• ACTION ITEM
Write out the passage of the text on the film Trouble on the Corner below, word for word, from "- Release date: October" to "starring Tony Goldwyn.".

• PROVIDED TEXT
* * *
- Directed by: Alan Madison
- Written by: Alan Madison
- Produced by: Alan Madison Dan Stern Diane Kolyer Glenn Krevlin Henry Eisenberg
- Starring: Tony Goldwyn Edie Falco
- Cinematography: Phil Abraham
- Distributed by: Trouble On the Corner L.C.C.
- Release date: October 9, 1997;
- Running time: 114 minutes
- Language: English

= Trouble on the Corner =

1997 American crime drama film

Trouble on the Corner is a 1997 American crime film directed by Alan Madison and starring Tony Goldwyn.

==Plot==
Jeff Steward is a psychologist living in the same apartment complex. After a piece of the ceiling collapses, he finds a woman taking a bath at the upper apartment. This causes total disorder of his normal life and he starts mixing the patients' psychoses up with his own.
* * *
• DATASET CONTENT
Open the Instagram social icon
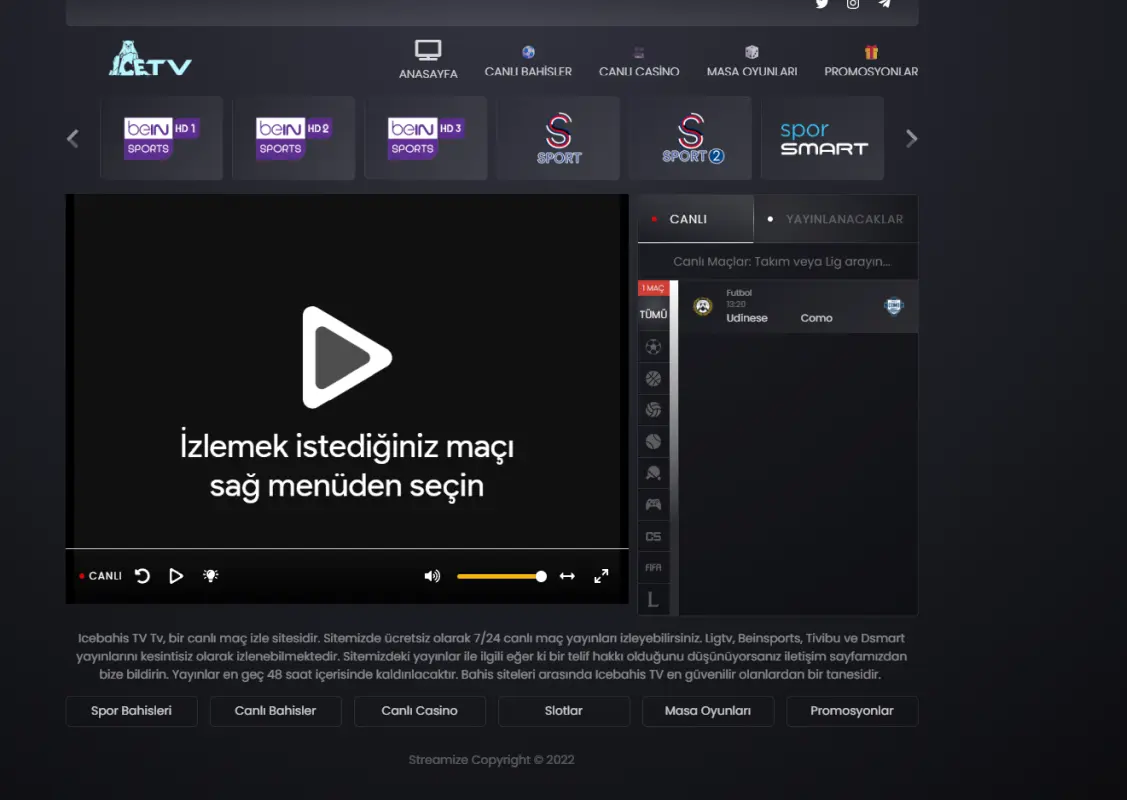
* * *
• PROBLEM SOLUTION
- Release date: October 9, 1997;
- Running time: 114 minutes
- Language: English

= Trouble on the Corner =

1997 American crime drama film

Trouble on the Corner is a 1997 American crime film directed by Alan Madison and starring Tony Goldwyn.